# Splitting HDMI to 2 locations



## Cream (Oct 13, 2010)

One of the things I want to do in this new HT room is to use the new HTPC that I just put together to stream movies to both my projector and to the living room.

So, right now I have the HTPC hooked up to the living room via a long HDMI Cable and it works perfectly, however now that I will be adding my HT room and a projector, I want to do the same thing there.

Here is the problem, I want to be able to run it to both locations at the same time. No, they will not be watching different movies, but I want the ability to watch the movies at either location.

I can run HDMI Cables to both since they are close together (Living Room is right above the HT Closet) but I am unsure how to do this.

I know that I need some sort of splitter, but I am unsure what to buy from Monoprice.

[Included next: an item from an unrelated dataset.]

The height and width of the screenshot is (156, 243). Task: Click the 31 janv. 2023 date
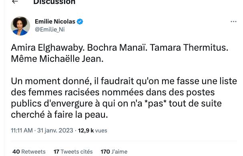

Each locatoin will be going through a receiver. So the HDMI Cable needs to leave the HTPC, get split and then run HDMI Cables to their respective receivers. I would prefer just to have it output the video to both at the same time, all the time. Then I can just let the receiver determine if it is being viewed or not on that display.

Anyone have any idea what I should buy from Monoprice to do this? 

Thanks in advance


----------



## eugovector (Sep 4, 2006)

Anything labeled HDMI splurged should do the trick. 1 in, 2 out.


----------